▶ [YOUR OBJECTIVE] The entries that follow need to be returned without any alteration.

▶ [Stored records]

◇ ◇ ◇ ◇ ◇

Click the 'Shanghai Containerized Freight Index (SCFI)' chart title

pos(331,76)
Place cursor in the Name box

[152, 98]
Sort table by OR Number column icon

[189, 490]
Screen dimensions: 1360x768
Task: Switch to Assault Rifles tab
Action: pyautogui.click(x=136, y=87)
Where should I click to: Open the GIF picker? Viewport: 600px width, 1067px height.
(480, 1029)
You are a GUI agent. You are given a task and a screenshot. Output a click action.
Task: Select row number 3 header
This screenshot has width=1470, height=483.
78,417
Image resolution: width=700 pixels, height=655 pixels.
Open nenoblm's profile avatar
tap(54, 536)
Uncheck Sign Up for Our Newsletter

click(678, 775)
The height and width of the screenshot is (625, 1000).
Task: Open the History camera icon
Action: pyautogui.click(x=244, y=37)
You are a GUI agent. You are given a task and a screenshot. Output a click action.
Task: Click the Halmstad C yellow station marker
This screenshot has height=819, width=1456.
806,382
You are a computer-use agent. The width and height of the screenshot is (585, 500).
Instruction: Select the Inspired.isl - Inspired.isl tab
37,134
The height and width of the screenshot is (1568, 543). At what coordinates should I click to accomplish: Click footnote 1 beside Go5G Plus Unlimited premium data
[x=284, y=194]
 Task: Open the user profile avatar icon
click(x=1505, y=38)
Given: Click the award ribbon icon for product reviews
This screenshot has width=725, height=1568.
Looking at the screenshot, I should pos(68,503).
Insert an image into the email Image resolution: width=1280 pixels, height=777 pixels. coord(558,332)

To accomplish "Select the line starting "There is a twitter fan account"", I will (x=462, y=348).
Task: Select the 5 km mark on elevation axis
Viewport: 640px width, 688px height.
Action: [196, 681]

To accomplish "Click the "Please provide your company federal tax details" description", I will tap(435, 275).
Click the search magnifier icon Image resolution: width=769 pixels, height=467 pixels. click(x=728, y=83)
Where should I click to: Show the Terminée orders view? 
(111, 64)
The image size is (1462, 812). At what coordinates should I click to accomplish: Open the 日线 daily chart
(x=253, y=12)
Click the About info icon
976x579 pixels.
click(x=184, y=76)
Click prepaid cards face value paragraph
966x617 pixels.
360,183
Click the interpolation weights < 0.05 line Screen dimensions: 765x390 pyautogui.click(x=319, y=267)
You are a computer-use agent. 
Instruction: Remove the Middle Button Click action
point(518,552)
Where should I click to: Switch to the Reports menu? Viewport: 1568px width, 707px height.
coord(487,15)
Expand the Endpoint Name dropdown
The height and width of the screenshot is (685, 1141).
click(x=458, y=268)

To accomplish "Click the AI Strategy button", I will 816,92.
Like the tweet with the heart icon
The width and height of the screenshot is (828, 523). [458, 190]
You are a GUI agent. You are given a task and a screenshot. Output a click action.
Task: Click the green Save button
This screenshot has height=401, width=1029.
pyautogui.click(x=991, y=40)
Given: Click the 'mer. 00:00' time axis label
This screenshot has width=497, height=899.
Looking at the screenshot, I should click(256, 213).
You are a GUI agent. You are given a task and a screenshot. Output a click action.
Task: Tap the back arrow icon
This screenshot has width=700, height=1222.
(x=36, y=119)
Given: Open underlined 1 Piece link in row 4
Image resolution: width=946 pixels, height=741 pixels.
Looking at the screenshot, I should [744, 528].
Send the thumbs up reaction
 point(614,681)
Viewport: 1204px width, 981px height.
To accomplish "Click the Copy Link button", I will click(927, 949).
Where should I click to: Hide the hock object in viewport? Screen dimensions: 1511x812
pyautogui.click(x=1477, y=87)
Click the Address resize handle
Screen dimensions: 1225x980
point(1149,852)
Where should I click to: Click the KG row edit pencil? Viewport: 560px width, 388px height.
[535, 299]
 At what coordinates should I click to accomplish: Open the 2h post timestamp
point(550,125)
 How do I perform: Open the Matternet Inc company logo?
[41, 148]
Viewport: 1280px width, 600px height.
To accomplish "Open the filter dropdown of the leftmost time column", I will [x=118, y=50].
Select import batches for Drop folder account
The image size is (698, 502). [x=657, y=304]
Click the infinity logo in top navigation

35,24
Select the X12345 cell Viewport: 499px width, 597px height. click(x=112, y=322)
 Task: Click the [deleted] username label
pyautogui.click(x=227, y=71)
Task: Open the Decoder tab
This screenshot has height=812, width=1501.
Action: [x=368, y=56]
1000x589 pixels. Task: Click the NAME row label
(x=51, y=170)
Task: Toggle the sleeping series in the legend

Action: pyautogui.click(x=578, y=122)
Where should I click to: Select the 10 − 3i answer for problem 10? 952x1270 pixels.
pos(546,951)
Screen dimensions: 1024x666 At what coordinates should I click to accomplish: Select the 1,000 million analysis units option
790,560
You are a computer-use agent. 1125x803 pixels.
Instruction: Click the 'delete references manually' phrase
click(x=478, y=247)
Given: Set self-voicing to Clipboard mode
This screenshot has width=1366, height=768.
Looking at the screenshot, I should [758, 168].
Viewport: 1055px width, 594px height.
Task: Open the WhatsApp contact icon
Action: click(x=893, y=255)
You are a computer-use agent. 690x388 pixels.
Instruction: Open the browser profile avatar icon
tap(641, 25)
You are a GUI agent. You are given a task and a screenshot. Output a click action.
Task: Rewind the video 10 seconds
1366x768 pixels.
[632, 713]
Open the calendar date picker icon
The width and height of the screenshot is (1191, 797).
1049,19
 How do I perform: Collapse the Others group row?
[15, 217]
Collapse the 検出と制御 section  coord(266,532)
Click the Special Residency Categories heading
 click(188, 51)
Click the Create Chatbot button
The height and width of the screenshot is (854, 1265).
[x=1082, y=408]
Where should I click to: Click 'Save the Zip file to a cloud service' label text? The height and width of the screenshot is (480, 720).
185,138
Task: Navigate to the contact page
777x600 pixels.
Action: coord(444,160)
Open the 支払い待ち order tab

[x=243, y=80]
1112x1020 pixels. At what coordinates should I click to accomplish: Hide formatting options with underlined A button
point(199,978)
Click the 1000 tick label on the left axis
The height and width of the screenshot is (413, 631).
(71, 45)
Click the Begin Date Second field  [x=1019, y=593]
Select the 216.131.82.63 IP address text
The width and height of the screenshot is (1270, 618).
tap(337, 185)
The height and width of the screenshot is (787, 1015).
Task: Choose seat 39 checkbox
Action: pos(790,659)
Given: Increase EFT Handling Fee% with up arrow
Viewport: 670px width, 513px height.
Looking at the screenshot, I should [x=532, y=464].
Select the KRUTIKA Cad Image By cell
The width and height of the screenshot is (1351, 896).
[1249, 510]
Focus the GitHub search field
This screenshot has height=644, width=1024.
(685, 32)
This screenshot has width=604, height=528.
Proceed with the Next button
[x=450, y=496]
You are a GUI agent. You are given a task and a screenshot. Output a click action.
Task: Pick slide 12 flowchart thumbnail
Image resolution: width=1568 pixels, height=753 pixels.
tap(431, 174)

◇ ◇ ◇ ◇ ◇

▶ [WRITTEN RESPONSE]
Click the 'Shanghai Containerized Freight Index (SCFI)' chart title

pos(331,76)
Place cursor in the Name box

[152, 98]
Sort table by OR Number column icon

[189, 490]
Screen dimensions: 1360x768
Task: Switch to Assault Rifles tab
Action: pyautogui.click(x=136, y=87)
Where should I click to: Open the GIF picker? Viewport: 600px width, 1067px height.
(480, 1029)
You are a GUI agent. You are given a task and a screenshot. Output a click action.
Task: Select row number 3 header
This screenshot has width=1470, height=483.
78,417
Image resolution: width=700 pixels, height=655 pixels.
Open nenoblm's profile avatar
tap(54, 536)
Uncheck Sign Up for Our Newsletter

click(678, 775)
The height and width of the screenshot is (625, 1000).
Task: Open the History camera icon
Action: pyautogui.click(x=244, y=37)
You are a GUI agent. You are given a task and a screenshot. Output a click action.
Task: Click the Halmstad C yellow station marker
This screenshot has height=819, width=1456.
806,382
You are a computer-use agent. The width and height of the screenshot is (585, 500).
Instruction: Select the Inspired.isl - Inspired.isl tab
37,134
The height and width of the screenshot is (1568, 543). At what coordinates should I click to accomplish: Click footnote 1 beside Go5G Plus Unlimited premium data
[x=284, y=194]
 Task: Open the user profile avatar icon
click(x=1505, y=38)
Given: Click the award ribbon icon for product reviews
This screenshot has width=725, height=1568.
Looking at the screenshot, I should pos(68,503).
Insert an image into the email Image resolution: width=1280 pixels, height=777 pixels. coord(558,332)

To accomplish "Select the line starting "There is a twitter fan account"", I will (x=462, y=348).
Task: Select the 5 km mark on elevation axis
Viewport: 640px width, 688px height.
Action: [196, 681]

To accomplish "Click the "Please provide your company federal tax details" description", I will tap(435, 275).
Click the search magnifier icon Image resolution: width=769 pixels, height=467 pixels. click(x=728, y=83)
Where should I click to: Show the Terminée orders view? 
(111, 64)
The image size is (1462, 812). At what coordinates should I click to accomplish: Open the 日线 daily chart
(x=253, y=12)
Click the About info icon
976x579 pixels.
click(x=184, y=76)
Click prepaid cards face value paragraph
966x617 pixels.
360,183
Click the interpolation weights < 0.05 line Screen dimensions: 765x390 pyautogui.click(x=319, y=267)
You are a computer-use agent. 
Instruction: Remove the Middle Button Click action
point(518,552)
Where should I click to: Switch to the Reports menu? Viewport: 1568px width, 707px height.
coord(487,15)
Expand the Endpoint Name dropdown
The height and width of the screenshot is (685, 1141).
click(x=458, y=268)

To accomplish "Click the AI Strategy button", I will 816,92.
Like the tweet with the heart icon
The width and height of the screenshot is (828, 523). [458, 190]
You are a GUI agent. You are given a task and a screenshot. Output a click action.
Task: Click the green Save button
This screenshot has height=401, width=1029.
pyautogui.click(x=991, y=40)
Given: Click the 'mer. 00:00' time axis label
This screenshot has width=497, height=899.
Looking at the screenshot, I should click(256, 213).
You are a GUI agent. You are given a task and a screenshot. Output a click action.
Task: Tap the back arrow icon
This screenshot has width=700, height=1222.
(x=36, y=119)
Given: Open underlined 1 Piece link in row 4
Image resolution: width=946 pixels, height=741 pixels.
Looking at the screenshot, I should [744, 528].
Send the thumbs up reaction
 point(614,681)
Viewport: 1204px width, 981px height.
To accomplish "Click the Copy Link button", I will click(927, 949).
Where should I click to: Hide the hock object in viewport? Screen dimensions: 1511x812
pyautogui.click(x=1477, y=87)
Click the Address resize handle
Screen dimensions: 1225x980
point(1149,852)
Where should I click to: Click the KG row edit pencil? Viewport: 560px width, 388px height.
[535, 299]
 At what coordinates should I click to accomplish: Open the 2h post timestamp
point(550,125)
 How do I perform: Open the Matternet Inc company logo?
[41, 148]
Viewport: 1280px width, 600px height.
To accomplish "Open the filter dropdown of the leftmost time column", I will [x=118, y=50].
Select import batches for Drop folder account
The image size is (698, 502). [x=657, y=304]
Click the infinity logo in top navigation

35,24
Select the X12345 cell Viewport: 499px width, 597px height. click(x=112, y=322)
 Task: Click the [deleted] username label
pyautogui.click(x=227, y=71)
Task: Open the Decoder tab
This screenshot has height=812, width=1501.
Action: [x=368, y=56]
1000x589 pixels. Task: Click the NAME row label
(x=51, y=170)
Task: Toggle the sleeping series in the legend

Action: pyautogui.click(x=578, y=122)
Where should I click to: Select the 10 − 3i answer for problem 10? 952x1270 pixels.
pos(546,951)
Screen dimensions: 1024x666 At what coordinates should I click to accomplish: Select the 1,000 million analysis units option
790,560
You are a computer-use agent. 1125x803 pixels.
Instruction: Click the 'delete references manually' phrase
click(x=478, y=247)
Given: Set self-voicing to Clipboard mode
This screenshot has width=1366, height=768.
Looking at the screenshot, I should [758, 168].
Viewport: 1055px width, 594px height.
Task: Open the WhatsApp contact icon
Action: click(x=893, y=255)
You are a computer-use agent. 690x388 pixels.
Instruction: Open the browser profile avatar icon
tap(641, 25)
You are a GUI agent. You are given a task and a screenshot. Output a click action.
Task: Rewind the video 10 seconds
1366x768 pixels.
[632, 713]
Open the calendar date picker icon
The width and height of the screenshot is (1191, 797).
1049,19
 How do I perform: Collapse the Others group row?
[15, 217]
Collapse the 検出と制御 section  coord(266,532)
Click the Special Residency Categories heading
 click(188, 51)
Click the Create Chatbot button
The height and width of the screenshot is (854, 1265).
[x=1082, y=408]
Where should I click to: Click 'Save the Zip file to a cloud service' label text? The height and width of the screenshot is (480, 720).
185,138
Task: Navigate to the contact page
777x600 pixels.
Action: coord(444,160)
Open the 支払い待ち order tab

[x=243, y=80]
1112x1020 pixels. At what coordinates should I click to accomplish: Hide formatting options with underlined A button
point(199,978)
Click the 1000 tick label on the left axis
The height and width of the screenshot is (413, 631).
(71, 45)
Click the Begin Date Second field  [x=1019, y=593]
Select the 216.131.82.63 IP address text
The width and height of the screenshot is (1270, 618).
tap(337, 185)
The height and width of the screenshot is (787, 1015).
Task: Choose seat 39 checkbox
Action: pos(790,659)
Given: Increase EFT Handling Fee% with up arrow
Viewport: 670px width, 513px height.
Looking at the screenshot, I should [x=532, y=464].
Select the KRUTIKA Cad Image By cell
The width and height of the screenshot is (1351, 896).
[1249, 510]
Focus the GitHub search field
This screenshot has height=644, width=1024.
(685, 32)
This screenshot has width=604, height=528.
Proceed with the Next button
[x=450, y=496]
You are a GUI agent. You are given a task and a screenshot. Output a click action.
Task: Pick slide 12 flowchart thumbnail
Image resolution: width=1568 pixels, height=753 pixels.
tap(431, 174)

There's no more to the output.